Try using the bio form. =P http://forums.furaffinity.net/showthread.php?t=22847


----------



## Doctor Timewolf (Dec 12, 2009)

Wynter isn't overused, it's actually very unique. I like it. 

And yes, the bio form is a must.


----------



## Rigor Sardonicus (Dec 12, 2009)

If these guys are telling the truth, Wynter isn't overused. This is, however, surprising, since it's a pretty obvious name for a snow leopard. Also, turning I's into Y's is a somewhat juvenile method of making a name seem original. To be fair, of course, I've seen many names that are much worse, and less original to boot.

Try making some sort of backstory or personality profile for her, and picking the name from that. Or you could do what I do and come up with a belittling name based on the character's worst feature.

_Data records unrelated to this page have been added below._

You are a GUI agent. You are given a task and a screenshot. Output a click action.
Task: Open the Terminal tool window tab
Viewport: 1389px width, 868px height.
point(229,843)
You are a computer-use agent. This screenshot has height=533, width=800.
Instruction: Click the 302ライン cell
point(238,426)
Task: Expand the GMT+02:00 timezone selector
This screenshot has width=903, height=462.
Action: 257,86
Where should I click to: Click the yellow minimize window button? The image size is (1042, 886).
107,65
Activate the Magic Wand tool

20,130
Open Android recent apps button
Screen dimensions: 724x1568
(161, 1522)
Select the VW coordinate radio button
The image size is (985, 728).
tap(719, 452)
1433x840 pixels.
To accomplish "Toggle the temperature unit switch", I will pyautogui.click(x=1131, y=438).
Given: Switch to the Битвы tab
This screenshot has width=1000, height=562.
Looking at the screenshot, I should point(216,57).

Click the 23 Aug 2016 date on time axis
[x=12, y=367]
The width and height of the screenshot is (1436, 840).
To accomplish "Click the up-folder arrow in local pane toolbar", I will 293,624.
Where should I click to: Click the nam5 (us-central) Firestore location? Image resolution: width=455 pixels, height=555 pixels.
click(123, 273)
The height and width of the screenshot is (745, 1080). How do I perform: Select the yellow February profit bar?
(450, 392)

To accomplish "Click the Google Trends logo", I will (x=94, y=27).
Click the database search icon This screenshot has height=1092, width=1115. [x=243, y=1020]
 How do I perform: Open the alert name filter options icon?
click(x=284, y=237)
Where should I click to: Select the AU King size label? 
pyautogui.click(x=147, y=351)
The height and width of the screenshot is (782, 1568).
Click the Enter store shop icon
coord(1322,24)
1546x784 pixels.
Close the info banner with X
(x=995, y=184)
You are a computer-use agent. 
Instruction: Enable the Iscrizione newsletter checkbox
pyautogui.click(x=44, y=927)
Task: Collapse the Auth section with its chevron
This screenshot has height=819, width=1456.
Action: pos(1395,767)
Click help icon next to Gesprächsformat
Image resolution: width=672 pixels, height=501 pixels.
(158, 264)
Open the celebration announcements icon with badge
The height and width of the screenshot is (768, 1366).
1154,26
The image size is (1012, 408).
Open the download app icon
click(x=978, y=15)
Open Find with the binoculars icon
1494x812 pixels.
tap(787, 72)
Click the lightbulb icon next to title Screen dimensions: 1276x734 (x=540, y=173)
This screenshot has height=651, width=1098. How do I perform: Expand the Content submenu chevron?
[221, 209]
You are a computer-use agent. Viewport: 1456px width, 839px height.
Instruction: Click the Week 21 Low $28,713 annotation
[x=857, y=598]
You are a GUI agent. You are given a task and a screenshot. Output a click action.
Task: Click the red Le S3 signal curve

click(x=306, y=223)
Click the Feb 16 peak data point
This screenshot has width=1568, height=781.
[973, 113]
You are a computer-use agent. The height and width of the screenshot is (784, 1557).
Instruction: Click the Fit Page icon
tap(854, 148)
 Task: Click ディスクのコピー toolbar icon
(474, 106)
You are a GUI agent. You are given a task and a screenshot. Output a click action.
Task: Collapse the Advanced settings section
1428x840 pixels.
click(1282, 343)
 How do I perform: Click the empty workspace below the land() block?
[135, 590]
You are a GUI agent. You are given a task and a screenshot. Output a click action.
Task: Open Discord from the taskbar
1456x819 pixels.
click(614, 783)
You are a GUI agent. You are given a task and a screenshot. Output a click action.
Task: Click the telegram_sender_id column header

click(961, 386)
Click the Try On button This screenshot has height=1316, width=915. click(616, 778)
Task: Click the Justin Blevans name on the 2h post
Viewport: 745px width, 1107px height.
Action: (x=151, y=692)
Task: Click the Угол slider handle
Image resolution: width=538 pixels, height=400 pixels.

Actually, you should come up with some sort of backstory or personality anyway. Like Kiszka said, fill out the bio form.


----------



## Wynter_pheonix (Dec 12, 2009)

ok thanyou^^


----------



## Wynter_pheonix (Dec 12, 2009)

Name:Wynter
Age:18
Sex:Female
Species:Snow leopard
Height:5'1
Weight:118

Appearance:
- Hair and fur:medium grey fur, medium long dark brown hair
- Markings:Black ear tips and tail tip and black paws, light grey stripe from nose to for head
- Eye color:blue grey
- Other features:nose is black and paw pads are grey
Behavior and Personality:Very mellow temperament, loves to help people

Skills:artistic and loves to cook
Weaknesses:math

Likes:nice people,video games,cat naps and learning new things
Dislikes:math, the color pink and super loud noises


Clothing/Personal Style:comfy clothing or dressed up likes darker colors over bright or light
Picture:N/A

Goal:N/A
Profession:Student for now
Personal quote:
Theme song: Do Wah Diddy- Manfred Mann
Birthdate:N/A
Star sign:Aquarius Sheep 

Favorite food:Sushi
Favorite drink:Cranberry juice
Favorite location:In my mates arms
Favorite weather:rainy or sunny
Favorite color:Grey

Least liked food:mayonnaise
Least liked drinkepsi
Least liked location:N/A
Least liked weather:windy

Favorite person:N/A
Least liked person:N/A
Friends:N/A
Relations:N/A
Enemies:your mum
Significant other:FurryDex
Orientation:straight


----------



## Kiszka (Dec 14, 2009)

You should edit your first post and put the bio there so it can capture people's attention more easily. *nods*


----------